Hope this works for you (and that you actually check this answer two months after your question was submitted).

Seth Johnson
That's a great approach! Maybe you could provide this to google so they add it to the framework?
Tobbe
They said (http://code.google.com/p/googletest/issues/detail?id=231) that they discourage adding macros, and this functionality is available to some extent in the Google Mock framework.
Seth Johnson
+2  A: 

I would really suggest looking at Google C++ Mocking Framework. Even if you don't want to mock anything, it allows you to write rather complicated assertions with ease.

For example

//checks that vector v is {5, 10, 15}
ASSERT_THAT(v, ElementsAre(5, 10, 15));

//checks that map m only have elements 1 => 10, 2 => 20
ASSERT_THAT(m, ElementsAre(Pair(1, 10), Pair(2, 20)));

//checks that in vector v all the elements are greater than 10 and less than 20
ASSERT_THAT(v, Each(AllOf(Gt(10), Lt(20))));

//checks that vector v consist of 
//   5, number greater than 10, anything.
ASSERT_THAT(v, ElementsAre(5, Gt(10), _));

There's plenty of matchers for every possible situations, and you can combine them to achieve almost anything.

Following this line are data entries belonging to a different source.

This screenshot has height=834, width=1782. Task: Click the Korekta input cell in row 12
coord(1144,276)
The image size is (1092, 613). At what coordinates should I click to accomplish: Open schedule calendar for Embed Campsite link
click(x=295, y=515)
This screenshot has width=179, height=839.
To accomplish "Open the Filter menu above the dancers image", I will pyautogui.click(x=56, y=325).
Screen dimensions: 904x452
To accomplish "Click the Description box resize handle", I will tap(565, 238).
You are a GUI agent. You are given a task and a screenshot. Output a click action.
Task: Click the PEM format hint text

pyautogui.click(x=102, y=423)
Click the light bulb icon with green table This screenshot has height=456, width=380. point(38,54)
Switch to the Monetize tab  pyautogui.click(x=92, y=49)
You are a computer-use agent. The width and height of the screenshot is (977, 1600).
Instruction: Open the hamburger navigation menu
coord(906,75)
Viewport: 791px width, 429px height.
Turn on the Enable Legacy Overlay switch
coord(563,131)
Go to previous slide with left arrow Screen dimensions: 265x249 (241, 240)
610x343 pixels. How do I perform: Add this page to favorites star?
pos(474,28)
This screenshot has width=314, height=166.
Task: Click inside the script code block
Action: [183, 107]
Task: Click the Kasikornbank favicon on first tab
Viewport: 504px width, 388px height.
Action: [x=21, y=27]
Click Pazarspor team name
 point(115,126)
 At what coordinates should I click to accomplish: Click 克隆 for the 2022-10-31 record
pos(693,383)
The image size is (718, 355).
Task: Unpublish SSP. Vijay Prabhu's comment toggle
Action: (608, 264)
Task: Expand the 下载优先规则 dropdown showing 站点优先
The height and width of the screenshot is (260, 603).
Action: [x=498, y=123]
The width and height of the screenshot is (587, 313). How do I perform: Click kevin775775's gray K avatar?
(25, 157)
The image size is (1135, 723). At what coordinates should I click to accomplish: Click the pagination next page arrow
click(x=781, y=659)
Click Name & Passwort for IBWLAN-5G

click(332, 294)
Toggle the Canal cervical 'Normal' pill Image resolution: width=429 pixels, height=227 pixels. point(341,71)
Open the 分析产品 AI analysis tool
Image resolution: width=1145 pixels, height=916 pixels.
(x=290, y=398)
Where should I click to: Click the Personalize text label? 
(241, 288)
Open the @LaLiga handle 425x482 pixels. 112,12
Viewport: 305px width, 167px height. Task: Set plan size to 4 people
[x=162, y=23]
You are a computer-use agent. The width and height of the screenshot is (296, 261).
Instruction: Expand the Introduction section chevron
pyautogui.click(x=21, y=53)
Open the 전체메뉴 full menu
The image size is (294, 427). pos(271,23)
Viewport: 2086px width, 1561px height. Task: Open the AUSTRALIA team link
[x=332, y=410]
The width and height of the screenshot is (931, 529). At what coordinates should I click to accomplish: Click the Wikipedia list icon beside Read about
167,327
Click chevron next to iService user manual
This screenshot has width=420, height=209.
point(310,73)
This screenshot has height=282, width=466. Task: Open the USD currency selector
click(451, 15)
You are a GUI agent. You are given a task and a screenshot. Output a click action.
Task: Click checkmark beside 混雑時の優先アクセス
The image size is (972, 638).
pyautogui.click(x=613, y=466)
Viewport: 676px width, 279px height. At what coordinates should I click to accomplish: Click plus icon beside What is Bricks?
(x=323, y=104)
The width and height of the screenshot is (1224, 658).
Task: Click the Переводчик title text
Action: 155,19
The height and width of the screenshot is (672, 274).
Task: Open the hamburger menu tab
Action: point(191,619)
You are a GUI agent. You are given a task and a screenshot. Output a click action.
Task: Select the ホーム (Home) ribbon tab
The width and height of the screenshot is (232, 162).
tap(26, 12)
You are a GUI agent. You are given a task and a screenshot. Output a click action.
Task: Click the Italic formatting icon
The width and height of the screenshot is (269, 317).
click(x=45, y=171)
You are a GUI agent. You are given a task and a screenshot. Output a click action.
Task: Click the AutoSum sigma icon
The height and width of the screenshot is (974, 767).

Did I told you that ElementsAre needs only iterators and size() method on a class to work? So it not only works with any container from STL but with custom containers also.

Google Mock claims to be almost as portable as Google Test and frankly I don't see why you wouldn't use it. It is just purely awesome.

vava
I do use google mock. And I agree that it is awesome. I never expected to see something like it for C++.